■ What the task requires
Restate word for word the lines below, from the one containing "Viewport: 1802px width, 610px" through the final line, with no pictures included.

■ Input for this task
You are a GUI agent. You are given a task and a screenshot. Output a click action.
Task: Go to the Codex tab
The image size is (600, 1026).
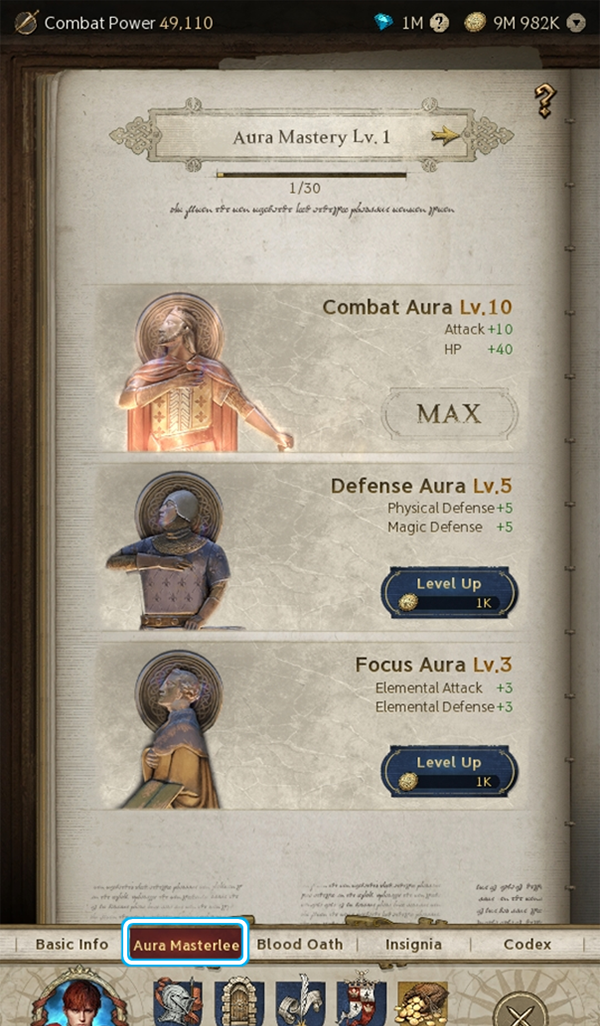pyautogui.click(x=527, y=944)
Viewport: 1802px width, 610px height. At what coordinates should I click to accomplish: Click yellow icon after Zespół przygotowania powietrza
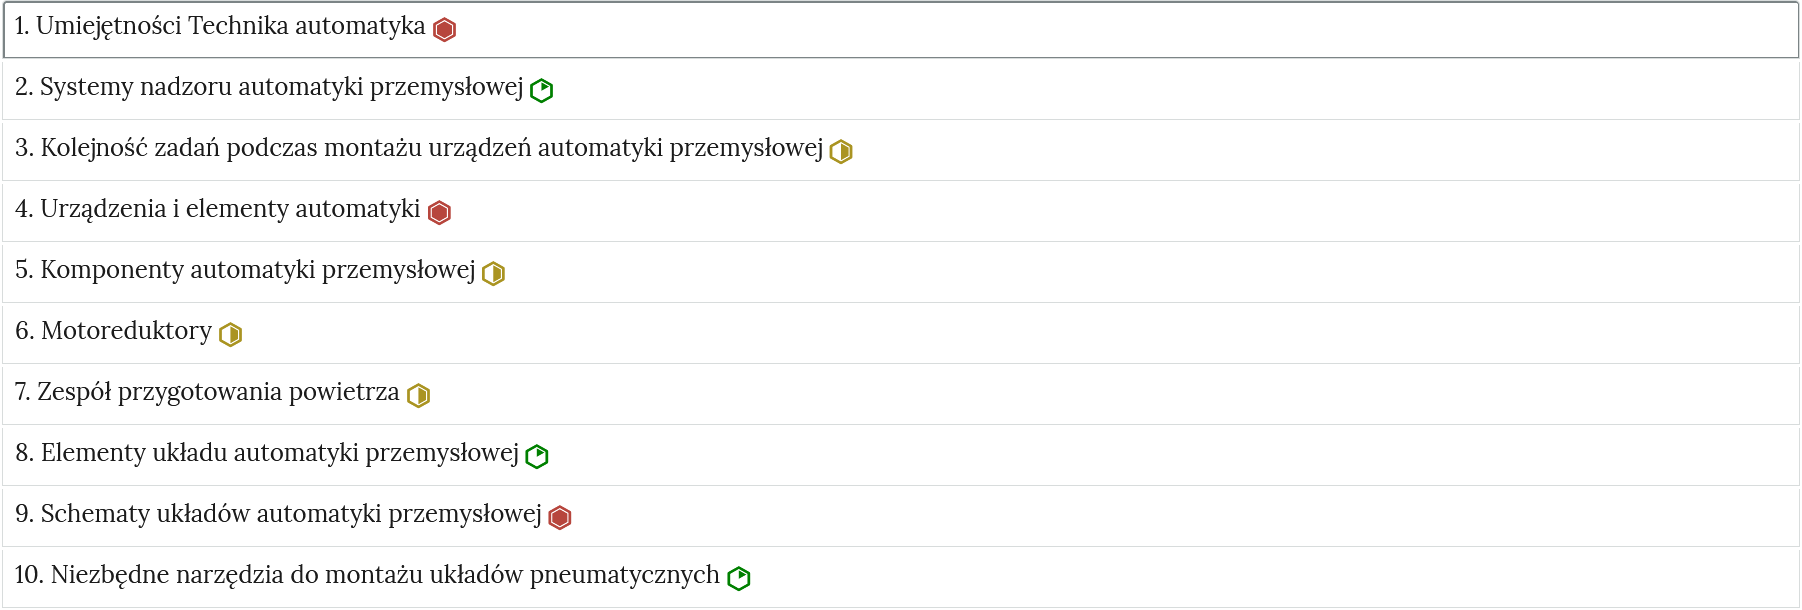pyautogui.click(x=419, y=396)
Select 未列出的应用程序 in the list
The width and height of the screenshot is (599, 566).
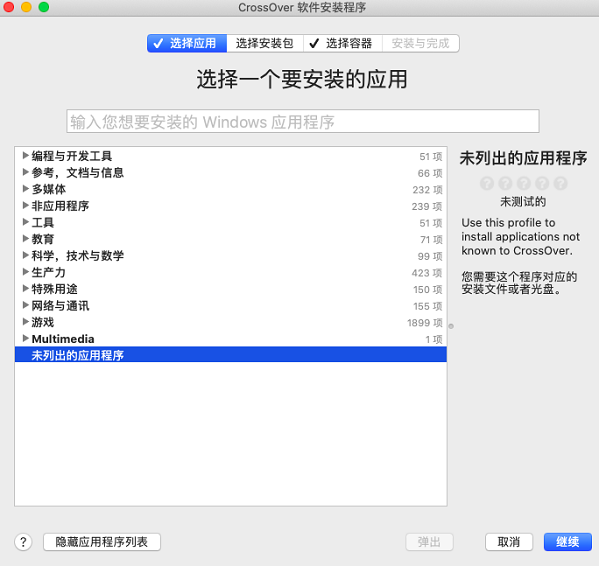[x=231, y=355]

■ Task response
Viewport: 1802px width, 610px height. At what coordinates should I click to accomplish: Click yellow icon after Zespół przygotowania powietrza
pyautogui.click(x=419, y=396)
Select 未列出的应用程序 in the list
The width and height of the screenshot is (599, 566).
[x=231, y=355]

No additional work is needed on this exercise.